Os dadaístas criaram um movimento anárquico. E o que eles eram contra? Contra o establishment! Contra a sociedade! Contra a religião! Contra a arte!

Só que isso não bastava. Eles precisavam estar inseridos dentro do próprio establishment artístico, do qual eles protestavam.

No dia 14 de julho de 1916, instituiu-se a chegada de um novo movimento por meio de uma leitura pública de um manifesto no Waag Hall, em Zurique.

" O dadaísmo é uma nova tendência na arte. É possível perceber isso pelo fato de que até ontem ninguém sabia coisa alguma sobre ele, e amanhã todos em Zurique estarão falando a seu respeito. A palavra dada vem do dicionário. É o que há de mais simples. Em francês ela significa "cavalinho de pau". Em alemão significa "até logo", em romeno "sem dúvida"...uma palavra internacional. Como podemos alcançar a eterna beatitude? Dizendo dada. Como podemos ficar famosos? Dizendo dada...até ficarmos loucos [e] perdermos a consciência. como podemos nos livrar do jornalismo, dos vermes, de tudo que é bom e direito, bitolado, moralístico, europeizado, debilitado? Dizendo dada." (Hugo Ball)

O absurdismo era uma tendência antirracional que tivera início em Paris na segunda metade do século XX com os poetas simbolistas franceses. Paul Verlaine, Stéphane Mallarmé e Arthur Rimbaud estavam entre os principais poetas do movimento.

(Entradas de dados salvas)
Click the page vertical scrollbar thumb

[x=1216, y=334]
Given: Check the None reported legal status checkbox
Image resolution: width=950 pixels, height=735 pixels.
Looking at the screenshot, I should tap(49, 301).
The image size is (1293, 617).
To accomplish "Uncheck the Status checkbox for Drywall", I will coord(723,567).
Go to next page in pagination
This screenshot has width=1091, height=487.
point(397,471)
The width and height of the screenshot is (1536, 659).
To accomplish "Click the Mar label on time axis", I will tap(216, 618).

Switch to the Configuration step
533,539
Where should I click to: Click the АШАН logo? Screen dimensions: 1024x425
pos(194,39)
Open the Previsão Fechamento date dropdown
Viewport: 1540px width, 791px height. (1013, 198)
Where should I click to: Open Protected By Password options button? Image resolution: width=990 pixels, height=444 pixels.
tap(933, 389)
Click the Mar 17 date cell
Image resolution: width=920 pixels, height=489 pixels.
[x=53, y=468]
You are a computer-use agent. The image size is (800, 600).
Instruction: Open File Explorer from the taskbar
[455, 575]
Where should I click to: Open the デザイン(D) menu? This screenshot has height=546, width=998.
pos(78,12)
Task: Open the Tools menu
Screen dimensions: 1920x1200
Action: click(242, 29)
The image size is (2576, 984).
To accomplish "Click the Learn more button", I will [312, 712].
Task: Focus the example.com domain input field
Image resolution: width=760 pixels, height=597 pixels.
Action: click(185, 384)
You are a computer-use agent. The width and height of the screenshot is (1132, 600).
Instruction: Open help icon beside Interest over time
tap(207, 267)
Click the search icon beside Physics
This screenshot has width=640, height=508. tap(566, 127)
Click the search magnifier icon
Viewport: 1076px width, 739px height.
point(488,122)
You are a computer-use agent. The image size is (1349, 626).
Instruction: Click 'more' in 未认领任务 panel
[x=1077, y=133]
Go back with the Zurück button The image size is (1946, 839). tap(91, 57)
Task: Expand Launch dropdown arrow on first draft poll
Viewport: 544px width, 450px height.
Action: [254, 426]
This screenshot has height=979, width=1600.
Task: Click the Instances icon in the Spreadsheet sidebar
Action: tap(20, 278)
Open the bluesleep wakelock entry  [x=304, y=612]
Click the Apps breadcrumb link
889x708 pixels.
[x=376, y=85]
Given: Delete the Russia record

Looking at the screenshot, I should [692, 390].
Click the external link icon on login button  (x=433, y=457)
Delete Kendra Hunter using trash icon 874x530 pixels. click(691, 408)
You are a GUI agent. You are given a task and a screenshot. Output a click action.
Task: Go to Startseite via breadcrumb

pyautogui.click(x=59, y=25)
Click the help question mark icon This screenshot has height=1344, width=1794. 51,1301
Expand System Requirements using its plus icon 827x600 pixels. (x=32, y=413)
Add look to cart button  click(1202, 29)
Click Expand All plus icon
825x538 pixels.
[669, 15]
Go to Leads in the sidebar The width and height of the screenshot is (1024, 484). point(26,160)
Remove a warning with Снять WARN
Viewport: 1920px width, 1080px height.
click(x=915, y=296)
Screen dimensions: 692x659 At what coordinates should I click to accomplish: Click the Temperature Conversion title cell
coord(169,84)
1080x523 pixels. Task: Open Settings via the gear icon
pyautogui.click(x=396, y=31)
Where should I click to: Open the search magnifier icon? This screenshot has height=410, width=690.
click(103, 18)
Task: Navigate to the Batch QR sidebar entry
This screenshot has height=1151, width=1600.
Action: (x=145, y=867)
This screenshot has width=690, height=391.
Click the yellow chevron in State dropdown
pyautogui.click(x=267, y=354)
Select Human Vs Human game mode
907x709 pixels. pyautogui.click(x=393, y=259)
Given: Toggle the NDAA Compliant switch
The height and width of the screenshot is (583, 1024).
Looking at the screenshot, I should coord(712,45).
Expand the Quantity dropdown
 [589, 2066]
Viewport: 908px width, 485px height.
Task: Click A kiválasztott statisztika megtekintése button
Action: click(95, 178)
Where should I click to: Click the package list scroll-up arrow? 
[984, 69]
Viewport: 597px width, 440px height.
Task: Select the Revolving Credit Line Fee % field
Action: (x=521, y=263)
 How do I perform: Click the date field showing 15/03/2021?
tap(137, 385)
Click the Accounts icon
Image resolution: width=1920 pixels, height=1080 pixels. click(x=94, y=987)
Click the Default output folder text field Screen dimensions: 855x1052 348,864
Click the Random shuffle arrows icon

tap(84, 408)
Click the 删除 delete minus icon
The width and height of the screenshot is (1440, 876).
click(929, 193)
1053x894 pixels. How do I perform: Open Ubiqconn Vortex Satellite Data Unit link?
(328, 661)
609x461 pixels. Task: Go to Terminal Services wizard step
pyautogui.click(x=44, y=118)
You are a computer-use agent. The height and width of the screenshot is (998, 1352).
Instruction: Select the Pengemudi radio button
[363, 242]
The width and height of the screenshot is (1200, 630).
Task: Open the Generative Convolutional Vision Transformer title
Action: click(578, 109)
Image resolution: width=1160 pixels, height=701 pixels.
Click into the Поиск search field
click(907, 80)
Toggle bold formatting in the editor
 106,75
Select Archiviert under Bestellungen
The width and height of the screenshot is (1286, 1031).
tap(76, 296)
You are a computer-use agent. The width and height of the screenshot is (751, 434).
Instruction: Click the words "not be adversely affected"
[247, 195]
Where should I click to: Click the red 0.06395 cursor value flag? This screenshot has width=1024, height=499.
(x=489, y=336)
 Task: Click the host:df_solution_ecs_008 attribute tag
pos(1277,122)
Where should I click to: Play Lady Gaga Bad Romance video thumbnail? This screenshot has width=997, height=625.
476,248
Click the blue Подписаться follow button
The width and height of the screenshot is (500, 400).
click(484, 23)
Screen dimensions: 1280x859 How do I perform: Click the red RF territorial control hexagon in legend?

### O PEDIDO
Transcreva na íntegra o trecho sobre o dadaísmo, sem alterar nenhuma palavra ou sinal. Os registros não têm nenhum papel aqui.

### SAÍDA ESPERADA
Os dadaístas criaram um movimento anárquico. E o que eles eram contra? Contra o establishment! Contra a sociedade! Contra a religião! Contra a arte!

Só que isso não bastava. Eles precisavam estar inseridos dentro do próprio establishment artístico, do qual eles protestavam.

No dia 14 de julho de 1916, instituiu-se a chegada de um novo movimento por meio de uma leitura pública de um manifesto no Waag Hall, em Zurique.

" O dadaísmo é uma nova tendência na arte. É possível perceber isso pelo fato de que até ontem ninguém sabia coisa alguma sobre ele, e amanhã todos em Zurique estarão falando a seu respeito. A palavra dada vem do dicionário. É o que há de mais simples. Em francês ela significa "cavalinho de pau". Em alemão significa "até logo", em romeno "sem dúvida"...uma palavra internacional. Como podemos alcançar a eterna beatitude? Dizendo dada. Como podemos ficar famosos? Dizendo dada...até ficarmos loucos [e] perdermos a consciência. como podemos nos livrar do jornalismo, dos vermes, de tudo que é bom e direito, bitolado, moralístico, europeizado, debilitado? Dizendo dada." (Hugo Ball)

O absurdismo era uma tendência antirracional que tivera início em Paris na segunda metade do século XX com os poetas simbolistas franceses. Paul Verlaine, Stéphane Mallarmé e Arthur Rimbaud estavam entre os principais poetas do movimento.